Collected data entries
= = = = = = =
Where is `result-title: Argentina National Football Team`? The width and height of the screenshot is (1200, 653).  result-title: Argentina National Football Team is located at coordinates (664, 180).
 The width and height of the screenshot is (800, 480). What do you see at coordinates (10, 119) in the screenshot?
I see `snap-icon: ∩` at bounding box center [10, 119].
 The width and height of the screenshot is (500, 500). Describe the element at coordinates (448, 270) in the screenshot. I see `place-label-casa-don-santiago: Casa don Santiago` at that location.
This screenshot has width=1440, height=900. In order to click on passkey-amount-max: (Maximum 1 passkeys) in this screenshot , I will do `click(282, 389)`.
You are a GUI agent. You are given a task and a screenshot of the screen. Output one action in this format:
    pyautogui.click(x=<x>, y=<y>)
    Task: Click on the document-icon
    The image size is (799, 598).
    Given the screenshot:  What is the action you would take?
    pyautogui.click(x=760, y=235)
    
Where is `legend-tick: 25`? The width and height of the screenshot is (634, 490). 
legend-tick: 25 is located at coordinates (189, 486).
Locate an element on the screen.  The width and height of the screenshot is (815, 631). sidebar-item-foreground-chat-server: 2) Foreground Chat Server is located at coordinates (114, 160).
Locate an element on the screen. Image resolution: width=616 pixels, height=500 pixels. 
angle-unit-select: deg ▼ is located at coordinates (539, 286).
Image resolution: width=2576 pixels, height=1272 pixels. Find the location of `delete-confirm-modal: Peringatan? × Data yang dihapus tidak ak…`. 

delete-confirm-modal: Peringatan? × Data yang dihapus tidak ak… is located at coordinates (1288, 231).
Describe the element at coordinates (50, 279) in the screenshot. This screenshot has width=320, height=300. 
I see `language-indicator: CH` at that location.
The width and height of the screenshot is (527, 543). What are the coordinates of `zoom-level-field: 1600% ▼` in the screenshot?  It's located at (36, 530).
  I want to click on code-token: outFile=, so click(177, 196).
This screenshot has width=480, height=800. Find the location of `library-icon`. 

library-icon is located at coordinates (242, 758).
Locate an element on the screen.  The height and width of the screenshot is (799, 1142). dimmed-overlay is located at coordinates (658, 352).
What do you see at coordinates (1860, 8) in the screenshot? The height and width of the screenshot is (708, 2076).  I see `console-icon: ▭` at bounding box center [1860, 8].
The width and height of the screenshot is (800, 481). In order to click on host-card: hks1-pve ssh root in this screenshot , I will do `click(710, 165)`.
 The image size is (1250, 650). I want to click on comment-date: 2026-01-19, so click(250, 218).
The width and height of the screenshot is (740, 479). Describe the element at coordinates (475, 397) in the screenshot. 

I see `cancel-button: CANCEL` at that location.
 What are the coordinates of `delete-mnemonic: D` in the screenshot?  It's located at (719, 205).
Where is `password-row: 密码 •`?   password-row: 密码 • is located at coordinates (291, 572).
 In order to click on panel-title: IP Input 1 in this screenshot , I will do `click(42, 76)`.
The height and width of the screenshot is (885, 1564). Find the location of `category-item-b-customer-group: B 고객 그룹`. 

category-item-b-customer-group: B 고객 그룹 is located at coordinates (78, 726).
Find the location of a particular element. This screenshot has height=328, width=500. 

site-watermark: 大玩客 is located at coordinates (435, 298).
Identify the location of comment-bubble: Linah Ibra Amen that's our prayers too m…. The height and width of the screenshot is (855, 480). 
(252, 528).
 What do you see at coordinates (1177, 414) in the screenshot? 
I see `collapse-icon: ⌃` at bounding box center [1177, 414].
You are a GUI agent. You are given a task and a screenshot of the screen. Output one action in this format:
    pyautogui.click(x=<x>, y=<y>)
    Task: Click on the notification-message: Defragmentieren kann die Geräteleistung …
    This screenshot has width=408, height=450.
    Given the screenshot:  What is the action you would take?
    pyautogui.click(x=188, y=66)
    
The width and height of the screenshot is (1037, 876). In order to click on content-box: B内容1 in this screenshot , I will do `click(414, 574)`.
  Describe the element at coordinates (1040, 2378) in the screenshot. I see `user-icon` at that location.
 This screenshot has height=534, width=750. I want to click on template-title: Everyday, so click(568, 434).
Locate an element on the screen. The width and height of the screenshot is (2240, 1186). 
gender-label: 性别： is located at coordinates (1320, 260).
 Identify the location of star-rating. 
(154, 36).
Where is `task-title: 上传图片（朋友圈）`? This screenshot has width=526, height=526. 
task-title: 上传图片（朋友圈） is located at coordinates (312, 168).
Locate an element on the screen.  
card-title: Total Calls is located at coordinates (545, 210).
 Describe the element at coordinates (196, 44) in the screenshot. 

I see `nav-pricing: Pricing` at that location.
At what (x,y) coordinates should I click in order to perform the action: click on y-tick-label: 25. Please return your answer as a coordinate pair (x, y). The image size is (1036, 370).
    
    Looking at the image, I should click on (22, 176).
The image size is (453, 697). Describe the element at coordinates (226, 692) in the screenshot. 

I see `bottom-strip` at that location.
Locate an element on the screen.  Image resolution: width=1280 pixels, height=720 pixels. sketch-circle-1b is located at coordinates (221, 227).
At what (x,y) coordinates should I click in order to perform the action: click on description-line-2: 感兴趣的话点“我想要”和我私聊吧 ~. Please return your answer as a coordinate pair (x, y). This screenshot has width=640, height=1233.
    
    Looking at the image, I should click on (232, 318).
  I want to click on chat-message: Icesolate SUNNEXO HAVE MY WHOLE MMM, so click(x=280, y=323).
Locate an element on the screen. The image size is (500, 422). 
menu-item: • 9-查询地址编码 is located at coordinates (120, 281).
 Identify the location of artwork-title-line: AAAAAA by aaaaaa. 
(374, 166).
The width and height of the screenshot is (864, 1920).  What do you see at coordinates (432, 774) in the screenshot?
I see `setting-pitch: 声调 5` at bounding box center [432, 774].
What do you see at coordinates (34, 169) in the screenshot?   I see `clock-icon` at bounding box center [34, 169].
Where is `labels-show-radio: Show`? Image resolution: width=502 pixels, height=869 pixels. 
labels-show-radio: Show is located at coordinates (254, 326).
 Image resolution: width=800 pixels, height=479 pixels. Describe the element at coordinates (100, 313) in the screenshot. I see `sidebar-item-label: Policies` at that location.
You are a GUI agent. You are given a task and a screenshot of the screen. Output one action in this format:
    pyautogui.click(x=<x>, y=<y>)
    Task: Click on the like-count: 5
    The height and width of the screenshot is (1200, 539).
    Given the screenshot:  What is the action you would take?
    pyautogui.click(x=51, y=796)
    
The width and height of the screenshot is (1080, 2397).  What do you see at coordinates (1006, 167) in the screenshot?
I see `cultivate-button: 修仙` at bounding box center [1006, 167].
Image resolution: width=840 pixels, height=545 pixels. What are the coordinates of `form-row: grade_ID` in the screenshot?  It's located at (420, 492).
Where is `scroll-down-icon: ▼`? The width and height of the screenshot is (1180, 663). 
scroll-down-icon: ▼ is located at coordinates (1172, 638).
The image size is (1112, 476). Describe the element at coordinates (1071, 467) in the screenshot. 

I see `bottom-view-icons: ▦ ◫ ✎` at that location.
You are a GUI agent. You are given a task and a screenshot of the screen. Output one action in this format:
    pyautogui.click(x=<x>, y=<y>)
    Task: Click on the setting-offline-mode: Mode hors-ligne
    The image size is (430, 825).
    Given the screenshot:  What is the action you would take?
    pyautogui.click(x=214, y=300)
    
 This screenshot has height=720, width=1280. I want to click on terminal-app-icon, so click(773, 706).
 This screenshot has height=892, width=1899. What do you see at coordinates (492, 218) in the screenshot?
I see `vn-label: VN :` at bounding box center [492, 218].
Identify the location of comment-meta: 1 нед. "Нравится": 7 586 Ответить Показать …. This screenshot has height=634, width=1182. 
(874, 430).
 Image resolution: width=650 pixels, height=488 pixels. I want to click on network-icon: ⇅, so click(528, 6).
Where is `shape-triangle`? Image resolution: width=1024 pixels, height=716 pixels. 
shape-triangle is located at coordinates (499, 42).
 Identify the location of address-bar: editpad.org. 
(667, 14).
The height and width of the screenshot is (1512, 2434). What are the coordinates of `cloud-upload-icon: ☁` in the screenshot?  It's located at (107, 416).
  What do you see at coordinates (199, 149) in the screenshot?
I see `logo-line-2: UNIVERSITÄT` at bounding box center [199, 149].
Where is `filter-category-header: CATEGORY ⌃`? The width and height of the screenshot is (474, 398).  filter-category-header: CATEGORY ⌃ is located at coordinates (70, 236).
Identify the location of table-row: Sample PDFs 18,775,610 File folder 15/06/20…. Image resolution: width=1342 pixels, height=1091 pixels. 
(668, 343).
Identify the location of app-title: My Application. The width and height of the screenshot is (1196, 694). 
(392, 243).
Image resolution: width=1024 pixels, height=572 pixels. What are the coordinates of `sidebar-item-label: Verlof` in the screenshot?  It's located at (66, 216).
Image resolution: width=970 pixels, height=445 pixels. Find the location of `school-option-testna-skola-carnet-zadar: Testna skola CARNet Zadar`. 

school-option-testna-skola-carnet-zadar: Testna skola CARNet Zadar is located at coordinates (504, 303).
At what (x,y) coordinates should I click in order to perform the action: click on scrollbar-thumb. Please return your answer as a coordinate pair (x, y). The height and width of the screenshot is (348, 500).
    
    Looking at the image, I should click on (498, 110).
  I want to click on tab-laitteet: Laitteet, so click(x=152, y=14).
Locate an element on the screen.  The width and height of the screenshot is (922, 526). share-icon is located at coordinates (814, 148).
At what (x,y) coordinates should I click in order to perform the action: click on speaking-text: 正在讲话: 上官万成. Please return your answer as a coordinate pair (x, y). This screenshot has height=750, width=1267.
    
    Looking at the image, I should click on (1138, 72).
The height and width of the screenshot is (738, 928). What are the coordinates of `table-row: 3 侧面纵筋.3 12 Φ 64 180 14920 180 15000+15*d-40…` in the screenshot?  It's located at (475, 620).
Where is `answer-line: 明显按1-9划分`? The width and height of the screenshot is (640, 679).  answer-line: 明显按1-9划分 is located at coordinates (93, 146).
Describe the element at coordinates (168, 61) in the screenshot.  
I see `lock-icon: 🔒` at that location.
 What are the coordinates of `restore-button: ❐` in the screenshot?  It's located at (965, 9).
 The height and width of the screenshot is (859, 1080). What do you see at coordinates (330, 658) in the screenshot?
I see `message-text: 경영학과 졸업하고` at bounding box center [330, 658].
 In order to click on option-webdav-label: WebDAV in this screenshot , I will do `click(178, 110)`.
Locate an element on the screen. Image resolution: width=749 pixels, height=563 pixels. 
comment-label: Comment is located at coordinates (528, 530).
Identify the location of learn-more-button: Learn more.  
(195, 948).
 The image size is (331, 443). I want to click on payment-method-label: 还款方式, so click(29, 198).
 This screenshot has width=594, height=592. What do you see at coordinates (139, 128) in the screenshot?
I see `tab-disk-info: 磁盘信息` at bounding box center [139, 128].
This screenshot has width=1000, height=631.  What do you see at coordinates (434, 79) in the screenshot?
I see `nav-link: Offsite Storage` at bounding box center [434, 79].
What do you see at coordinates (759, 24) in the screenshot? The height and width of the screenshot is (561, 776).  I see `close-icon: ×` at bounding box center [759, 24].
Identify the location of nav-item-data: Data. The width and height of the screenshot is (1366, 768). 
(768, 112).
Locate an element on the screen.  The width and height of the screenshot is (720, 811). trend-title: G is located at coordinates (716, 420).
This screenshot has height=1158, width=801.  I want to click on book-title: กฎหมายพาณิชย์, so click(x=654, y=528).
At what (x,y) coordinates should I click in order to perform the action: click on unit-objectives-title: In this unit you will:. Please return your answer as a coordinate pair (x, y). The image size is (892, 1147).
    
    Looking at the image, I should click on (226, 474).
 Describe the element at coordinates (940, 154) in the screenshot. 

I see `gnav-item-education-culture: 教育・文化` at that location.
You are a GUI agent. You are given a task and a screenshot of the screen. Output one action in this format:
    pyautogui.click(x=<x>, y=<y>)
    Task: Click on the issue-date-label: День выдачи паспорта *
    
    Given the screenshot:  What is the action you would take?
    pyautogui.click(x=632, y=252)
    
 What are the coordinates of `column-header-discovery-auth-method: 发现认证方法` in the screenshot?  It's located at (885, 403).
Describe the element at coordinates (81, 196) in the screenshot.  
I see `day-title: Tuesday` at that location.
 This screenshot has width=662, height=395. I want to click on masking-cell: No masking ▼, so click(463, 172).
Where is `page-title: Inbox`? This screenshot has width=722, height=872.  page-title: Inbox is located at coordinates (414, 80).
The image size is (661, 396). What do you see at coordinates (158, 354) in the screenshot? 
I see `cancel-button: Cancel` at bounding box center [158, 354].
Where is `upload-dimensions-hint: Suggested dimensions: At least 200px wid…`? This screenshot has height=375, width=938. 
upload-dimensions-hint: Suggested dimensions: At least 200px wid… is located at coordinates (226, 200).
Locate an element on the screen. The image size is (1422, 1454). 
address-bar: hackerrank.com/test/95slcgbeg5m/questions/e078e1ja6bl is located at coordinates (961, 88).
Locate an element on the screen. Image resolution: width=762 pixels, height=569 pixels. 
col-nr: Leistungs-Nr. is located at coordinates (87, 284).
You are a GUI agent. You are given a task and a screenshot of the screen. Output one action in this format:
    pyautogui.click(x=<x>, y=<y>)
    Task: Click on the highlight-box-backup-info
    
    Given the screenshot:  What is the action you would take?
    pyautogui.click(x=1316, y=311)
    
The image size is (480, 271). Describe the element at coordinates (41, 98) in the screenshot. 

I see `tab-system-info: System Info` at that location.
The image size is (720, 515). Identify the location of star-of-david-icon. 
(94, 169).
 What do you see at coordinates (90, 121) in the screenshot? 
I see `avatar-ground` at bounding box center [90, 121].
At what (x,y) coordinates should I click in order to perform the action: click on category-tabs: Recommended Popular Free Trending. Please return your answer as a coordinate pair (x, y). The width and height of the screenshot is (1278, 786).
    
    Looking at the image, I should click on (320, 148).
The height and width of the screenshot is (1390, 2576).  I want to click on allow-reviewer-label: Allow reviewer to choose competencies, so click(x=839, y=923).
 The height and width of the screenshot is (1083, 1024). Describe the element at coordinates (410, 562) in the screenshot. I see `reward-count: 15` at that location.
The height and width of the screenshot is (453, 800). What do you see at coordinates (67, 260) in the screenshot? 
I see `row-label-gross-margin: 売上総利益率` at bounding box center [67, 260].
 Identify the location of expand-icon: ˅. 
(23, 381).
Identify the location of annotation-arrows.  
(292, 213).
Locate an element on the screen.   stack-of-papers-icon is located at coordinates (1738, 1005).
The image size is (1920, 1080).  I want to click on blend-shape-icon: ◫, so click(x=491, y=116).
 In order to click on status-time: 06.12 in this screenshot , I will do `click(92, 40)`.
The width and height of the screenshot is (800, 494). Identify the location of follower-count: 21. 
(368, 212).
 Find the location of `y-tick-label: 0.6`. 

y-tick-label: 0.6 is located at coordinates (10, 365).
= = = = = = =
■ **PROBLEM**
Put the lines of the data above into a JSON list of strings, one string per line with blank lines omitted, starting at the line that contains "What do you see at coordinates (34, 169)" and ending at the line that contains "Image resolution: width=800".

■ **RESPONSE**
[
  "What do you see at coordinates (34, 169) in the screenshot?   I see `clock-icon` at bounding box center [34, 169].",
  "Where is `labels-show-radio: Show`? Image resolution: width=502 pixels, height=869 pixels. ",
  "labels-show-radio: Show is located at coordinates (254, 326).",
  " Image resolution: width=800 pixels, height=479 pixels. Describe the element at coordinates (100, 313) in the screenshot. I see `sidebar-item-label: Policies` at that location."
]